The Rybnik district was a Prussian district in Upper Silesia from 1818 to 1926. Its capital was the city of Rybnik. The territory of this district is now in the Silesian Voivodeship in Poland.

== History ==
During the district reform of 1 January 1818 in Regierungsbezirk Oppeln in the Prussian Province of Silesia, the new Rybnik district was formed. On 8 November 1919 the Province of Silesia was dissolved and the new Province of Upper Silesia was formed from Regierungsbezirk Oppeln.

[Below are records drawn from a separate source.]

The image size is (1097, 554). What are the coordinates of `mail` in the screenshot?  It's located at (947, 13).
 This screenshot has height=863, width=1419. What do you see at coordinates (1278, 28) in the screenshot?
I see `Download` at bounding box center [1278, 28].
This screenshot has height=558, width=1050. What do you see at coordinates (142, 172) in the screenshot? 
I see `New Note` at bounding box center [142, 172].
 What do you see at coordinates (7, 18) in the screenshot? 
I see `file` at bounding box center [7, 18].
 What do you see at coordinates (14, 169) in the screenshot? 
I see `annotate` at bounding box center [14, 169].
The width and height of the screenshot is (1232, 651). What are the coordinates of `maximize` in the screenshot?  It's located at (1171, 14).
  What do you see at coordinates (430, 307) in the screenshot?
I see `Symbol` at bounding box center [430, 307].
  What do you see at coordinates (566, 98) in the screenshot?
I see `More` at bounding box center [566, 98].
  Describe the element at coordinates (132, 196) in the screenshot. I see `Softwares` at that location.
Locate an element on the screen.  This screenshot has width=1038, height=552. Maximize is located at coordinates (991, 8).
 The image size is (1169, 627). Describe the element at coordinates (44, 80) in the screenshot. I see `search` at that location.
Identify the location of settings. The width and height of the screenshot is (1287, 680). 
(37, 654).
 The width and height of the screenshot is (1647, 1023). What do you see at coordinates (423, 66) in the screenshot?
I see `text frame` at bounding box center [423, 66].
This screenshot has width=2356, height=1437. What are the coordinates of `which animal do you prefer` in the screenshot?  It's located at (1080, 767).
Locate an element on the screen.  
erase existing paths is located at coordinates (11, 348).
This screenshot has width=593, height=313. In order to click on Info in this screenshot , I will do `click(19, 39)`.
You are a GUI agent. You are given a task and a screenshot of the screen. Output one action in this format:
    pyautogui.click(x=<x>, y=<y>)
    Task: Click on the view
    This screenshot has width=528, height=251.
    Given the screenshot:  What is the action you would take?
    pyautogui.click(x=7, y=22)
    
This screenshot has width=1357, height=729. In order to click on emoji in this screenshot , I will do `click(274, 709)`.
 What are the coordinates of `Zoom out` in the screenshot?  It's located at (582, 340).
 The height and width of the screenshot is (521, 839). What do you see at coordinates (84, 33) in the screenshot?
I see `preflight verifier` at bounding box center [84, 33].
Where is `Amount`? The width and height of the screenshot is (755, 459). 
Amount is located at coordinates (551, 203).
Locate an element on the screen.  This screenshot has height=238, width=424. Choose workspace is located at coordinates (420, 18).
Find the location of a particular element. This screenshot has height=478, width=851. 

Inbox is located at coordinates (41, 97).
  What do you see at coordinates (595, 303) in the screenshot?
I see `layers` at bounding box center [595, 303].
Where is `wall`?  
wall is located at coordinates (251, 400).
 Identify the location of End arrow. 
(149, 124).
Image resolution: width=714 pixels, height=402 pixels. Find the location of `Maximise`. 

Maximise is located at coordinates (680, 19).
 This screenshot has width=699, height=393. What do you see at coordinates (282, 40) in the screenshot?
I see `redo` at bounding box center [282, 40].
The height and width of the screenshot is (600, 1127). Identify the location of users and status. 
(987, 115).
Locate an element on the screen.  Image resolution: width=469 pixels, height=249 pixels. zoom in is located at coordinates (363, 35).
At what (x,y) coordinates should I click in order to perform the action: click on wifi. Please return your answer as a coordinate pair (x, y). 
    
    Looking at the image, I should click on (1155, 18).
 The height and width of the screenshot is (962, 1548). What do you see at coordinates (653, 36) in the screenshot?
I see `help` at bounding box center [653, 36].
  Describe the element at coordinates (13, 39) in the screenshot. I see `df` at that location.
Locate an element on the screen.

In the Upper Silesia plebiscite held on 20 March 1921, 34.8% of the voters in the Rybnik district voted for Germany and 65.2% voted for Poland. Due to the subsequent resolutions of the Conference of Ambassadors, on 3 July 1922, most of the district was transferred to Poland. The remainder of the district which was still in Germany initially continued to exist formally as a separate district until it was dissolved on 1 January 1927 and divided between the Ratibor district and the Tost-Gleiwitz district.

== Demographics ==
According to the Prussian census of 1855, Kreis Rybnik had a population of 58,411, of which 52,323 (89.58%) were Poles, 6,053 (10.36%) were Germans and 35 (0.06%) were Czechs.